Despite hopes of an increase in U.S. manufacturing, the data is still weak. New orders are continuing to fall for long-lasting U.S. manufactured goods. The continued decline can be partially attributed to the strengthening of the dollar and lower oil prices we have recently been experiencing. The labor market has also proved its strength, with the number of Americans filing for unemployment being negligible. The strength has helped reassure individuals about the U.S. economy. Fear of recession is being pushed to the back of everyone’s minds as the labor market pushes forward, tightening conditions and firming inflation.

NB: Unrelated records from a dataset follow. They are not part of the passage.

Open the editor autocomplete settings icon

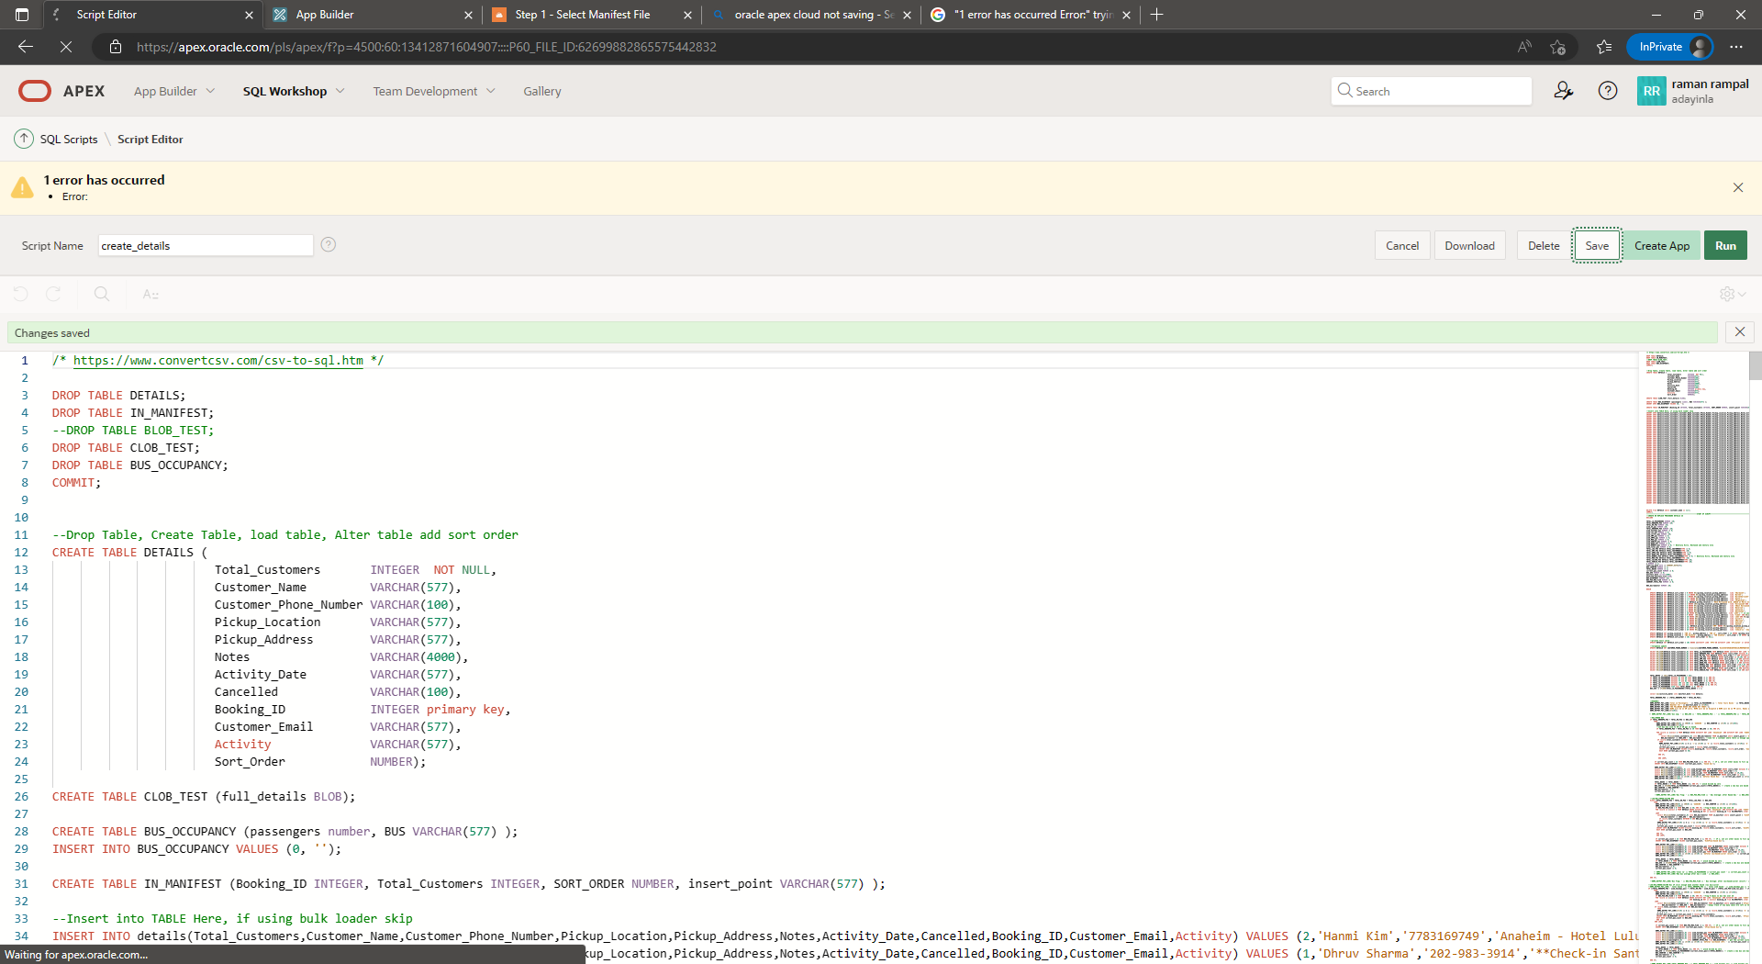click(150, 294)
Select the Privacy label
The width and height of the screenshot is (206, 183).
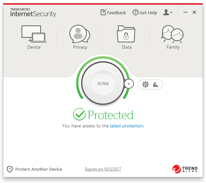80,47
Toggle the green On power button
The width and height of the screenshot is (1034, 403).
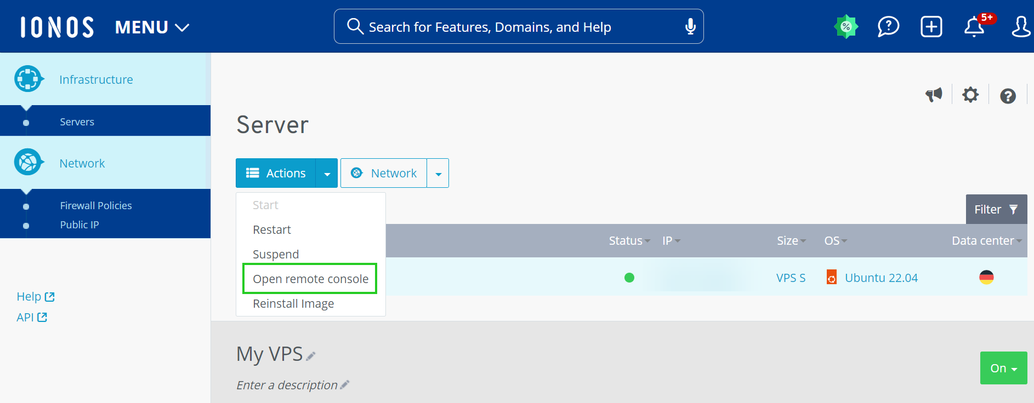click(x=1003, y=368)
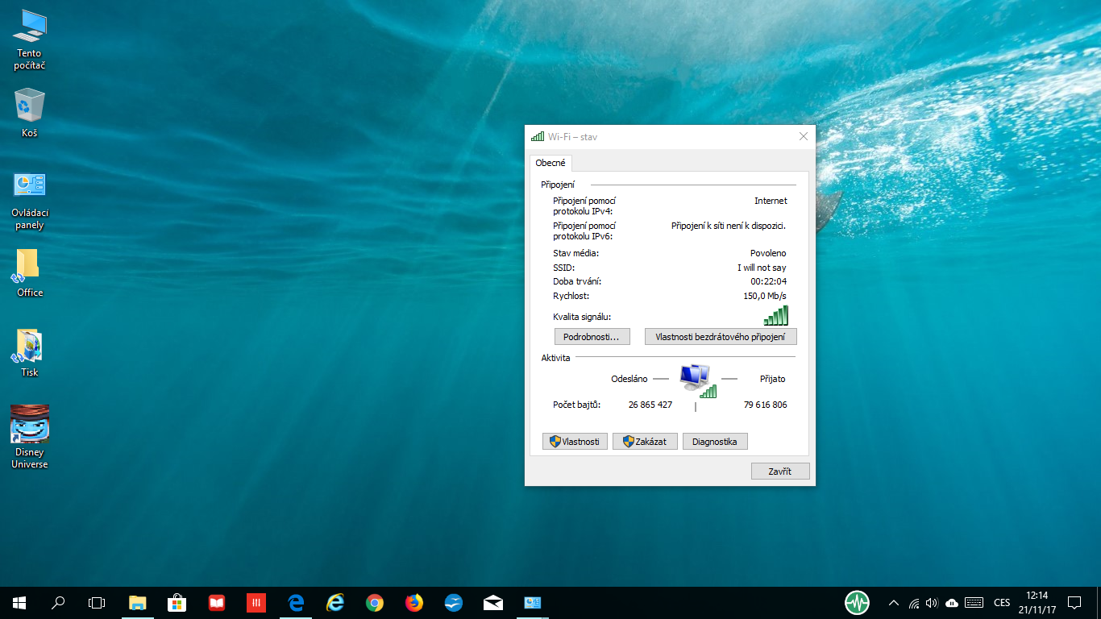This screenshot has width=1101, height=619.
Task: Open the Microsoft Store taskbar icon
Action: [177, 602]
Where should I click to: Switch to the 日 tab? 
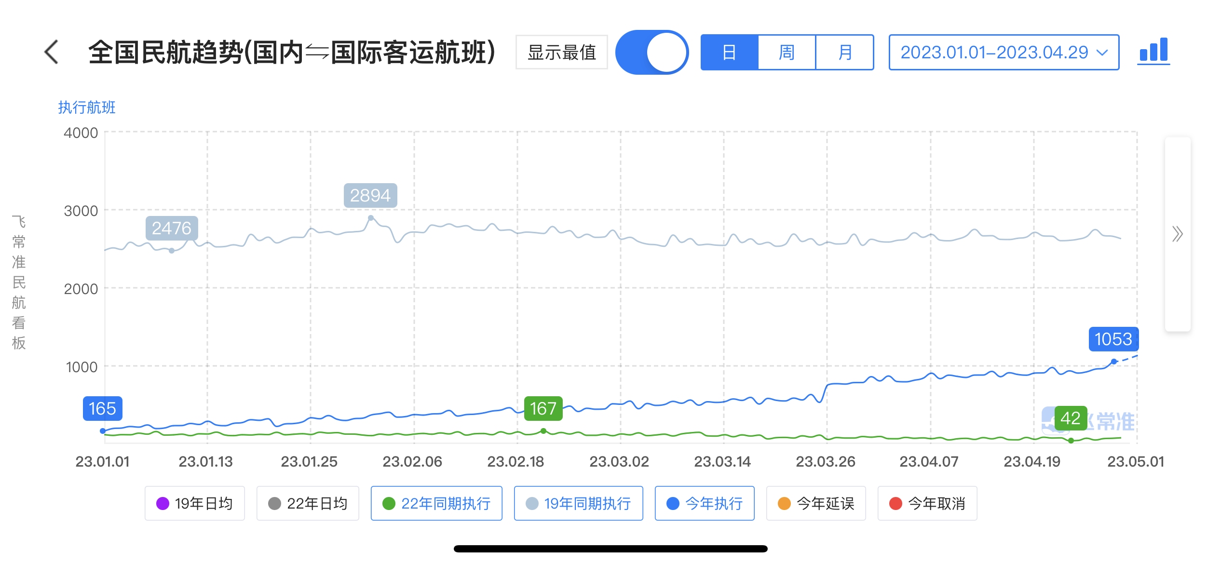729,52
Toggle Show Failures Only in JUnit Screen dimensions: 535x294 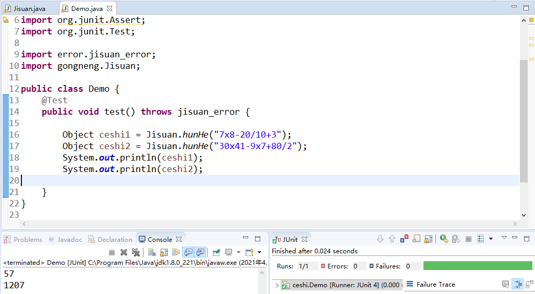coord(405,239)
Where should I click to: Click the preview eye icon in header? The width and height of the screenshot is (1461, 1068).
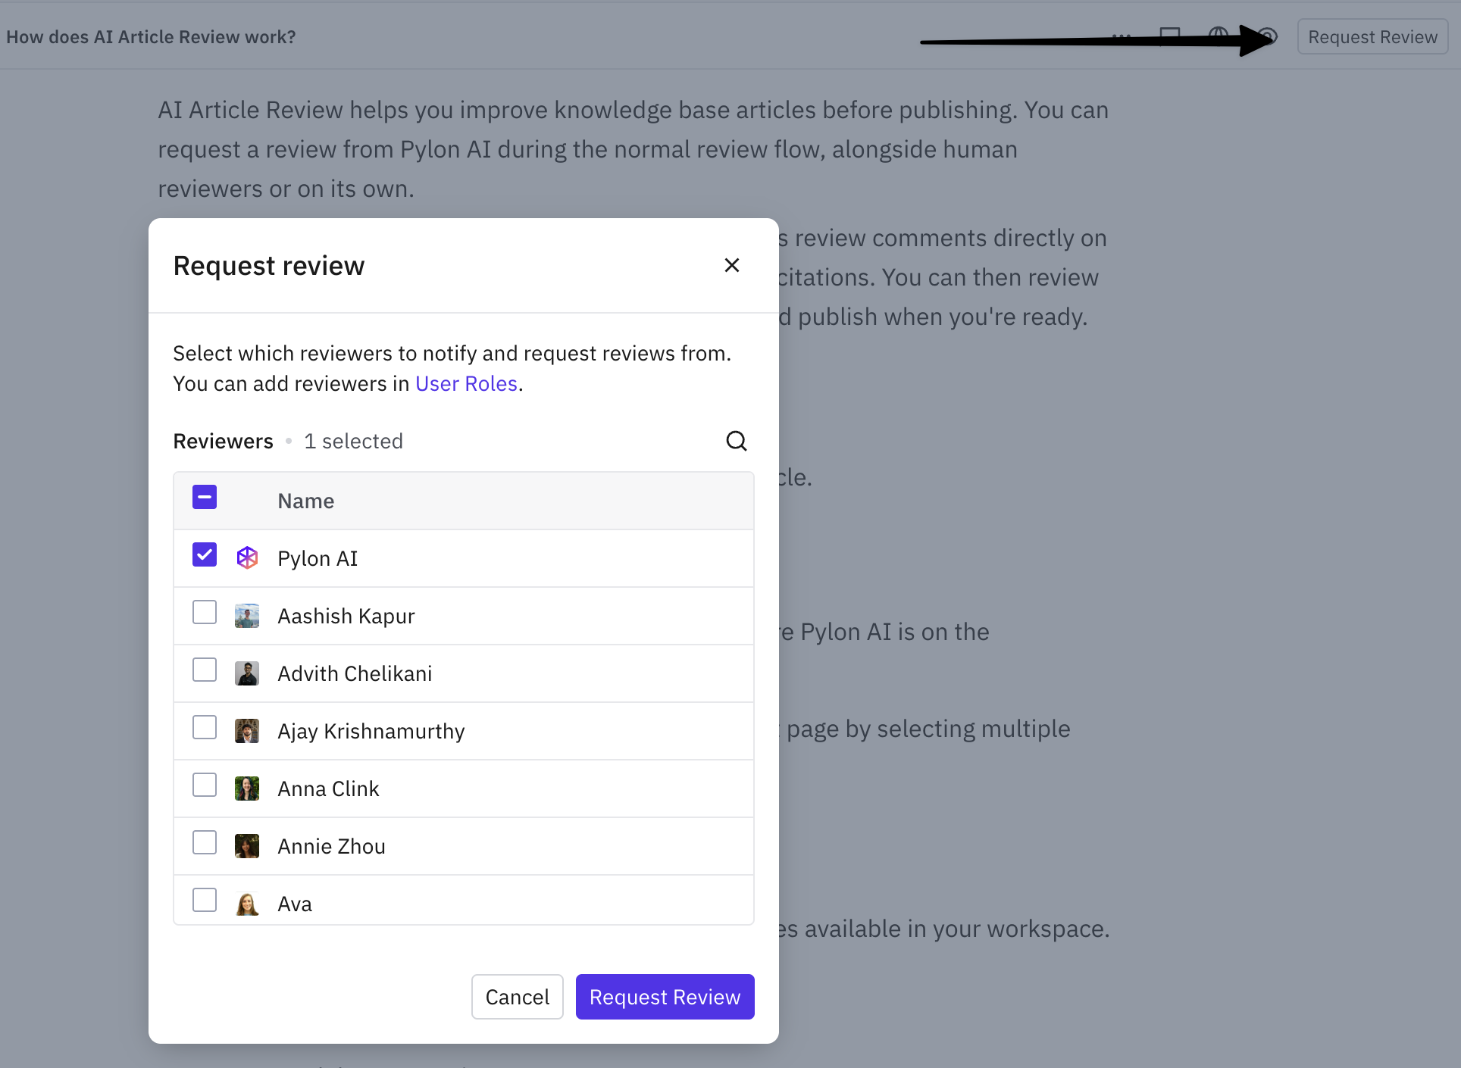pyautogui.click(x=1267, y=36)
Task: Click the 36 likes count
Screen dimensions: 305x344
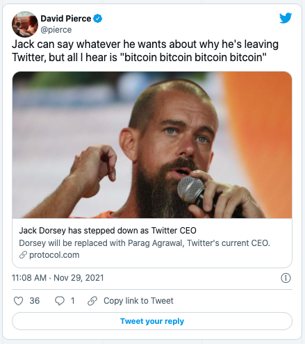Action: pyautogui.click(x=35, y=301)
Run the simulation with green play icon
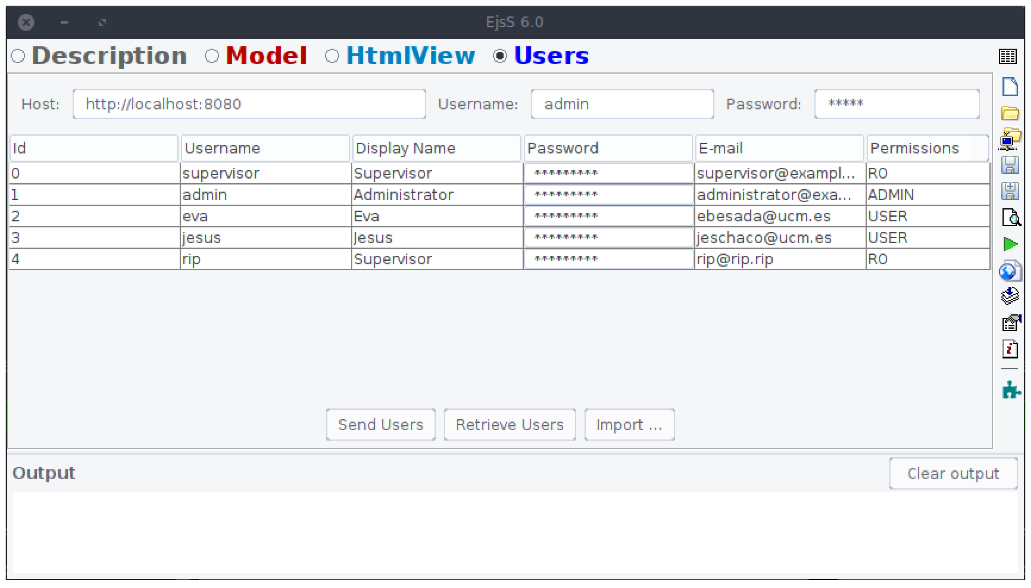Viewport: 1031px width, 588px height. coord(1010,244)
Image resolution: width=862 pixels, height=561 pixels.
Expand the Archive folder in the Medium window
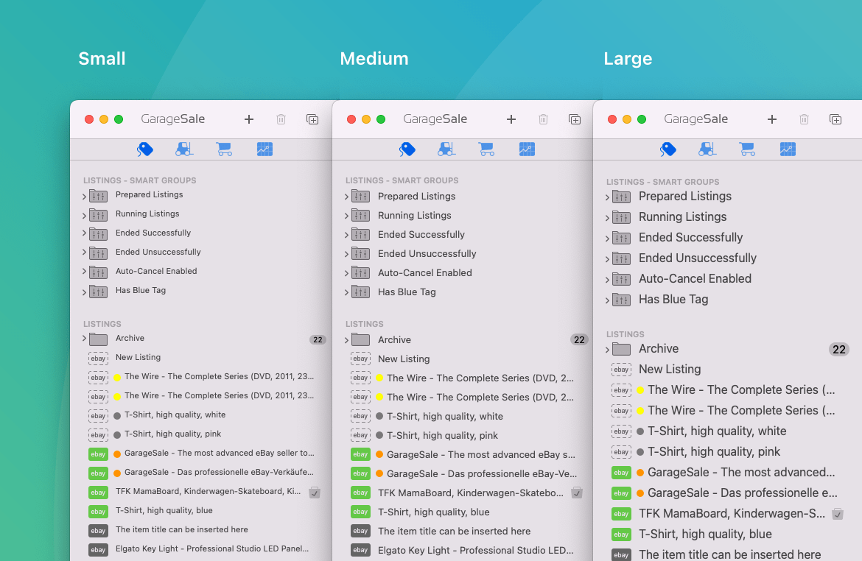(x=346, y=340)
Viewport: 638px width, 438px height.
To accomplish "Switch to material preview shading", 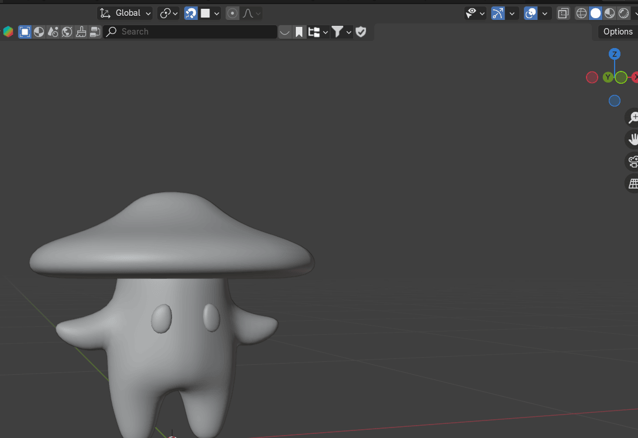I will [x=609, y=13].
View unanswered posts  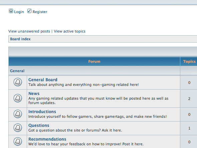coord(29,31)
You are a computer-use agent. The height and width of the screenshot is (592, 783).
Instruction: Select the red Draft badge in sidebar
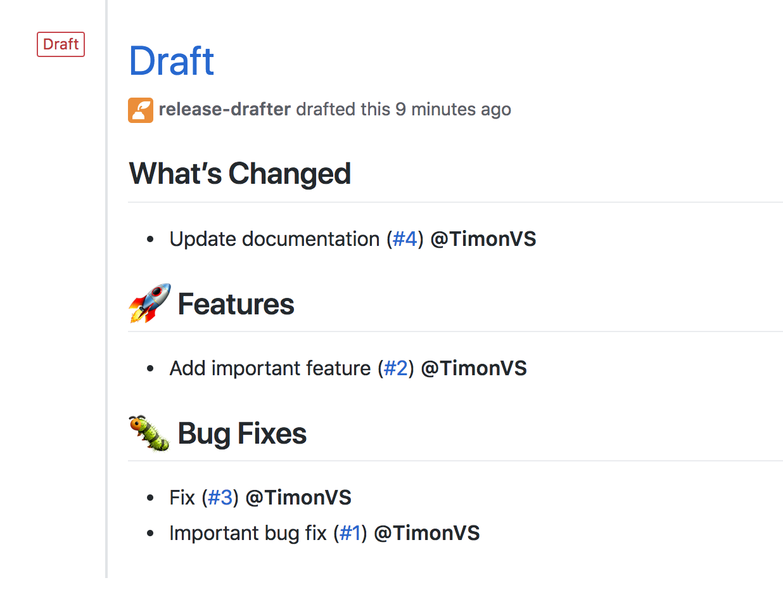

The Federal Reserve is also on track to raise interest rates at least two more times this year if the economy continues to improve. Gradual rate hikes can be possibly seen as soon as next month. U.S. manufacturing is loosing the battle and showing results much weaker than anticipated. Orders for long-lasting goods have declined 2.8 percent in the last month, and already 4.2 percent decline from the previous month. The last three months have continued to see decreases. Additionally, non-defense capital goods are also lacking in orders, with a drop of 3.1 percent in January being followed up with 1.8 percent fall this past month. With news of the declining rates in orders and weakening U.S. manufacturing of domestic goods,
U.S. stocks also took a plunge with oil being in the forefront for weak prices. The dollar was a strong competitor in the opposite direction, seeing increases due to the events occurring in Europe that caused consumers to react. As the strength of the dollar rises, the Fed is inclined to combat it by raising the interest rate again in the near future. While the U.S. job market remains strong, manufacturing is experiencing weak global consumption, with domestic demand doing its best to help offset the loss.